Task requirements ▸
For each line below that contains the string "Given", copy that line.

--

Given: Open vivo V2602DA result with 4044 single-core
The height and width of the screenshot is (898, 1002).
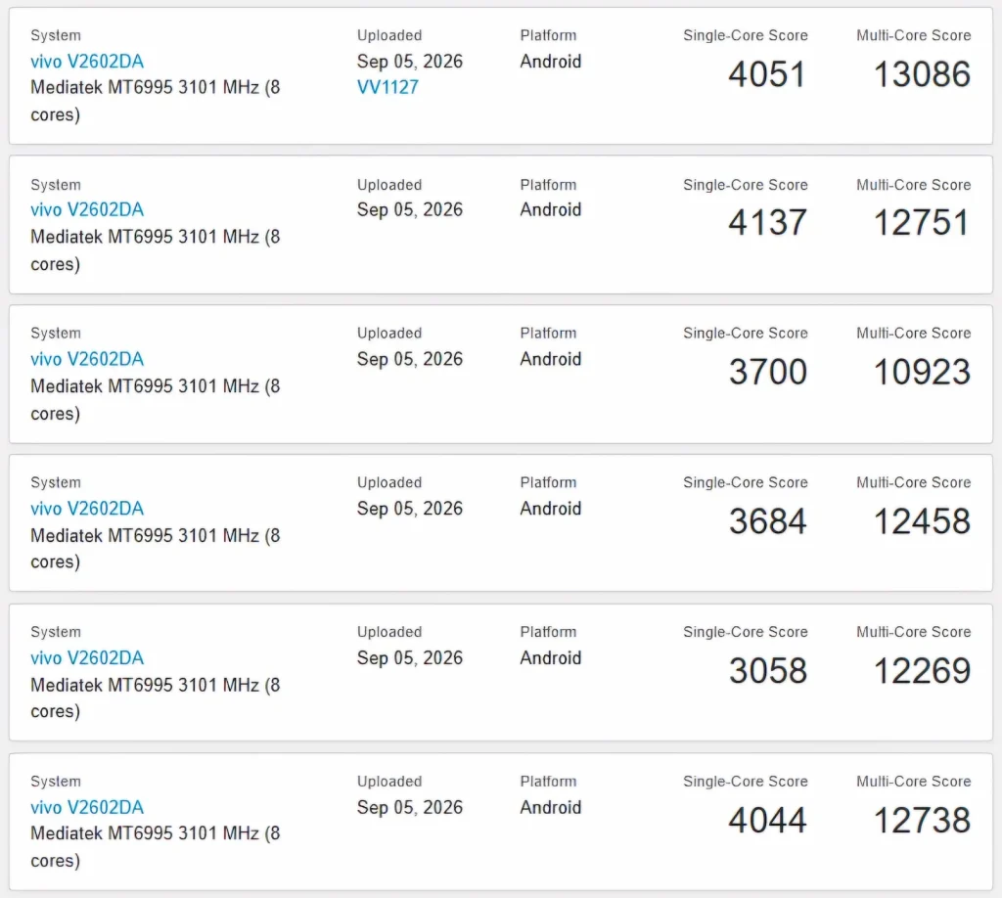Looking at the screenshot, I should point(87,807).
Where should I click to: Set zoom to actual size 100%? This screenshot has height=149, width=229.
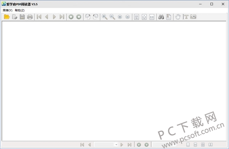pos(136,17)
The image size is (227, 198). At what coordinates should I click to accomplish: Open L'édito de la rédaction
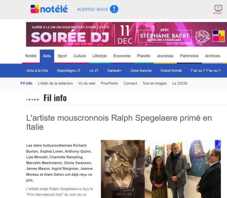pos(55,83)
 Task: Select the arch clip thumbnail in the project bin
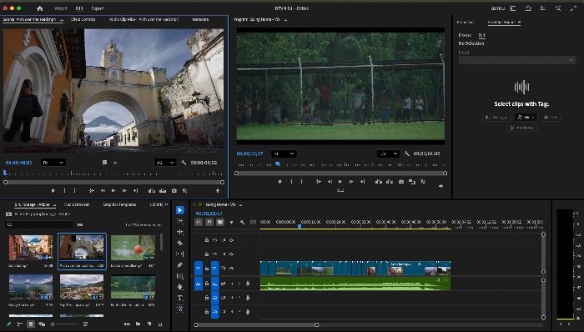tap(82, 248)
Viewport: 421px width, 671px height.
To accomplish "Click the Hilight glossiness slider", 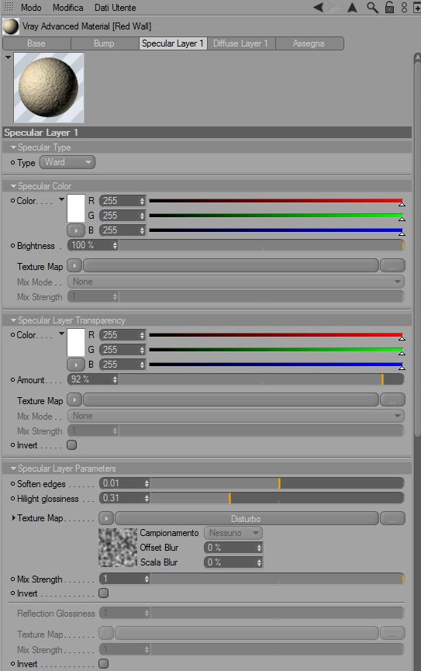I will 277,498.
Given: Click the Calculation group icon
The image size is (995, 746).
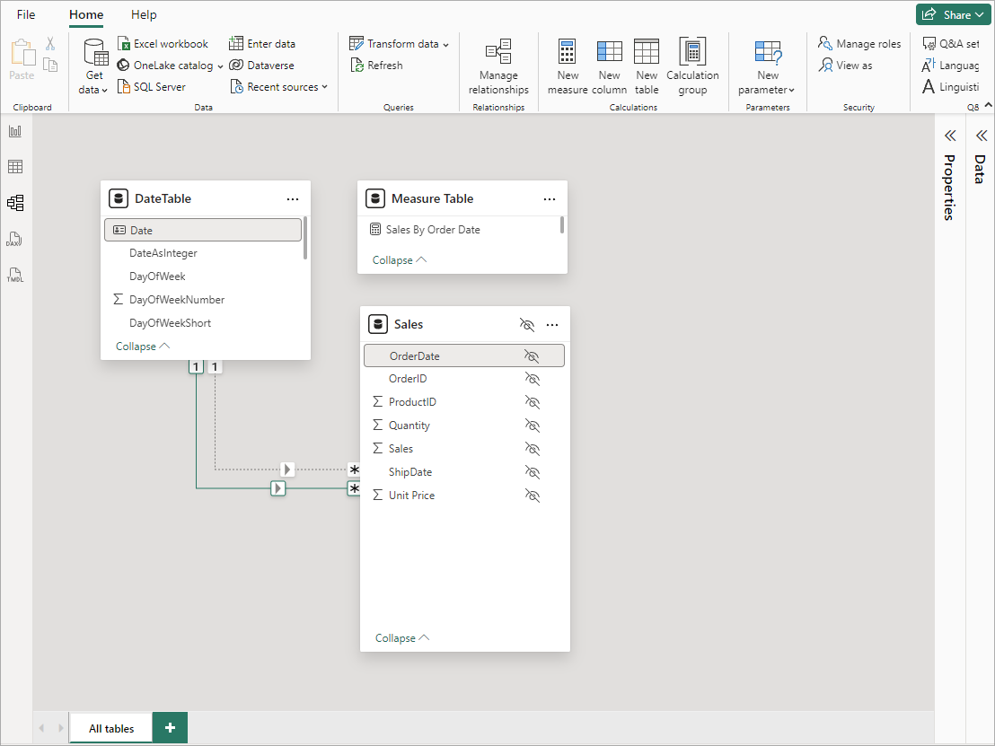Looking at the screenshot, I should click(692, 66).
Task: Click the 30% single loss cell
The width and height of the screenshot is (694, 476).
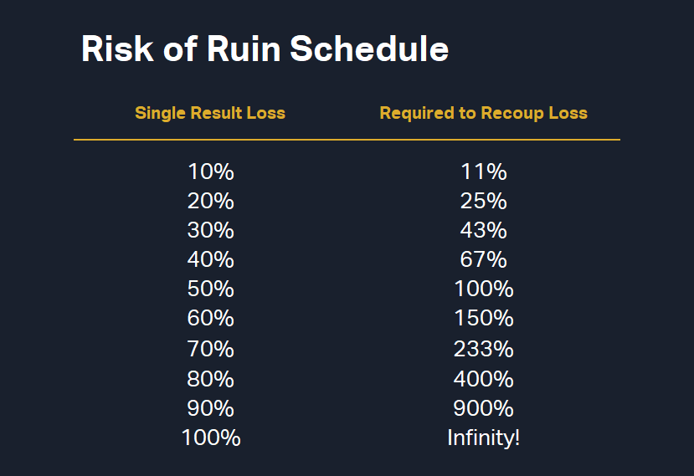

--

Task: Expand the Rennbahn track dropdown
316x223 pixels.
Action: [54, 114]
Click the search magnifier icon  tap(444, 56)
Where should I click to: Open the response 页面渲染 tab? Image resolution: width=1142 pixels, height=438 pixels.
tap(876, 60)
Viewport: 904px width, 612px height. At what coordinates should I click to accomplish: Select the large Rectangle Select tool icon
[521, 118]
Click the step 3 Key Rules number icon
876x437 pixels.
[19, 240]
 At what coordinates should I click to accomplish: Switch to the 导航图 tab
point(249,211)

--

Output below ▸
Given: Open vivo V2602DA result with 4044 single-core
Given: Click the Calculation group icon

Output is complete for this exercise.